Whatever happened to striking up clever conversation? Personally, just RANDOMLY asking a girl for her number just because you think she looks cute is completely impersonal, and just annoys me instead of flatters me. It seems to come across as forced: "Oh, here is a girl I find attractive. I need to ask for her number in the slight chance that she may agree before I lose my chance." 

Now maybe I'm just really shy and don't know how to approach guys really, but if I see a guy that I think is attractive, I'm not going to force things to come together. Either something will happen that will create a natural conversation between us, or I will come up with a clever way to introduce myself or break the ice. (The latter rarely, if ever, happens as I'm incapable of being clever unless I'm forced to be. And I'll never force myself on my own terms because I know I'll probably end up saying something completely stupid.) But if we never end up actually meeting, I just chalk it up to "that wasn't meant to be." 

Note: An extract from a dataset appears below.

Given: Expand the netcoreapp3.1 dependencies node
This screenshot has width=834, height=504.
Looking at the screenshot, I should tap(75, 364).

I mean, even if a guy is the pinnacle of attractiveness to me- if he just comes up to me randomly and asks for my number, I still probably will be wary in giving it to him. I'dbe skeptical. I just think the whole ritual is completely asinine and dumb to be honest! Now, if he makes a funny comment on a book I'm looking at in a bookstore, or playfully insults my drink order at Starbucks, that's another story. I mean, it shows the tiniest bit of effort, and that goes a long way!

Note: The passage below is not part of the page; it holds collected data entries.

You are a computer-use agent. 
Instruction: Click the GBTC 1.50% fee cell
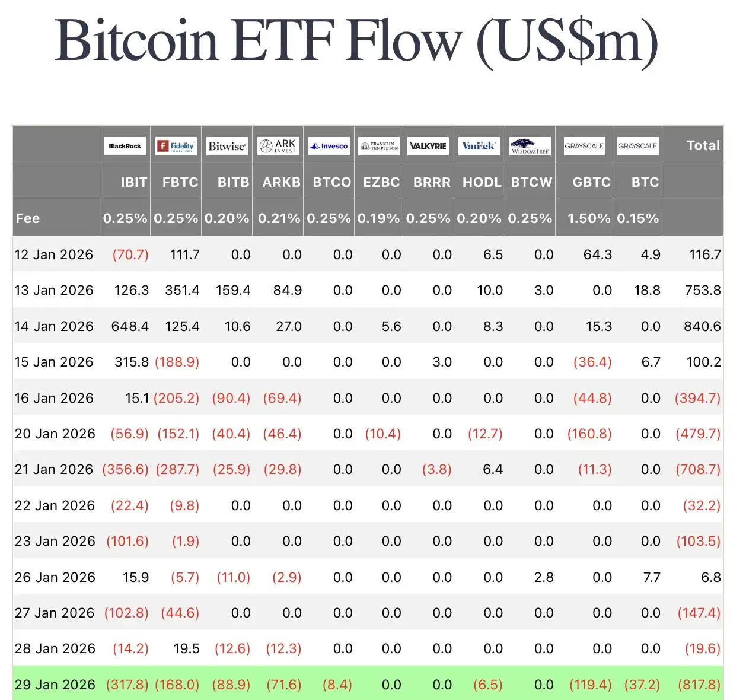point(588,218)
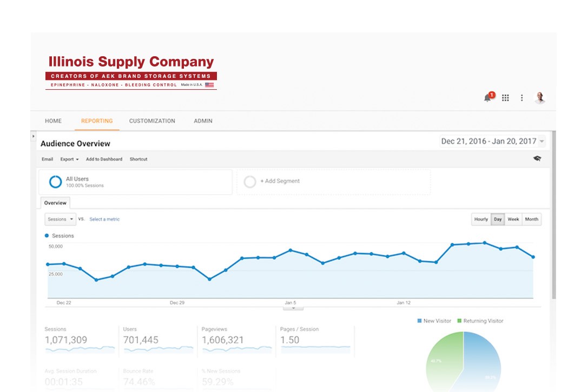Open the Admin section
Image resolution: width=587 pixels, height=392 pixels.
pyautogui.click(x=202, y=121)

The trouble is, it's never the guys I think are attractive that have ever asked for my number. No, it's always those guys that are on the complete opposite polarity of desirability that feel as if they are the answer to my prayers. 

Meh. At least I finally figured out that lying and saying I had a boyfriend was an effective repellant towards this attack. It makes me seem like the noble girlfriend for denying their approach, instead of having to awkwardly say how I don't like to "give my number to strangers," and have to scramble for different variations of saying so as I try to maneuver my way through a barrage of desperate attempts on the guy's part, making them feel embarrassed. Sure, it's lying, but at least it's saving both of us humiliation and it just seems to nip it in the bud.

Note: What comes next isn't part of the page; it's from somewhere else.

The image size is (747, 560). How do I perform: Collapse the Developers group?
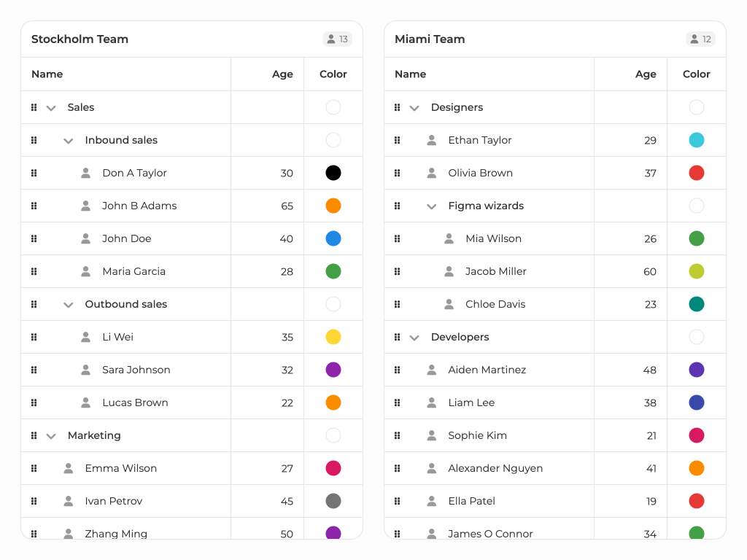[x=414, y=338]
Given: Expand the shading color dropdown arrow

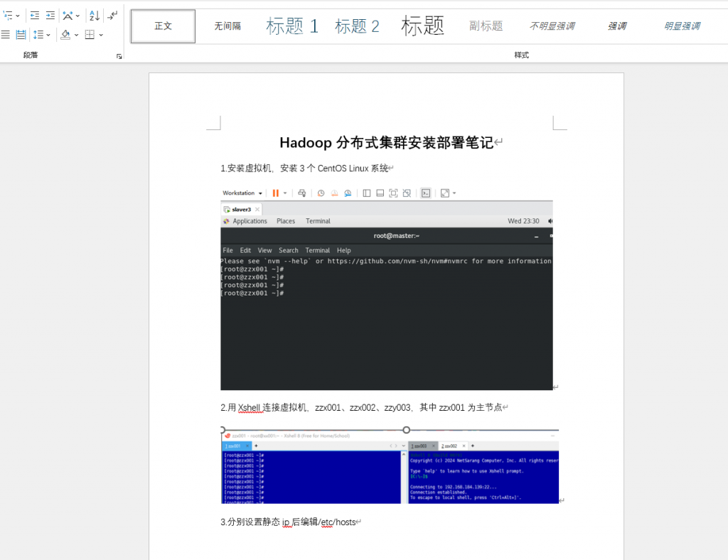Looking at the screenshot, I should click(x=76, y=34).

Now here's the question: do many girls actually respond to this? I mean, they'd have to, if guys continue to do it on a daily basis. I just can't even fathom giving my phone number to a guy I've spoken maybe one word to  and picturing any sort of relationship forming from such. 

Maybe I'm just too skeptical or am asking too much. Girls- what do you think? Do you agree with this or am I just cold-hearted?!

1 comment:

Anonymous said...

Not cold-hearted at all...I usually do the same, and say I have a boyfriend. I used to wear a "creeper ring" so then I wouldn't even have to say anything, just hold up my hand. I especially hate the pretentious guys who think that if a woman shouldn't immediately fork over the digits, she's a cold, frigid bitch. As though the woman should feel privileged that they've been asked for their number from some creepy stranger. Uhm, no. I'm with you all the way here!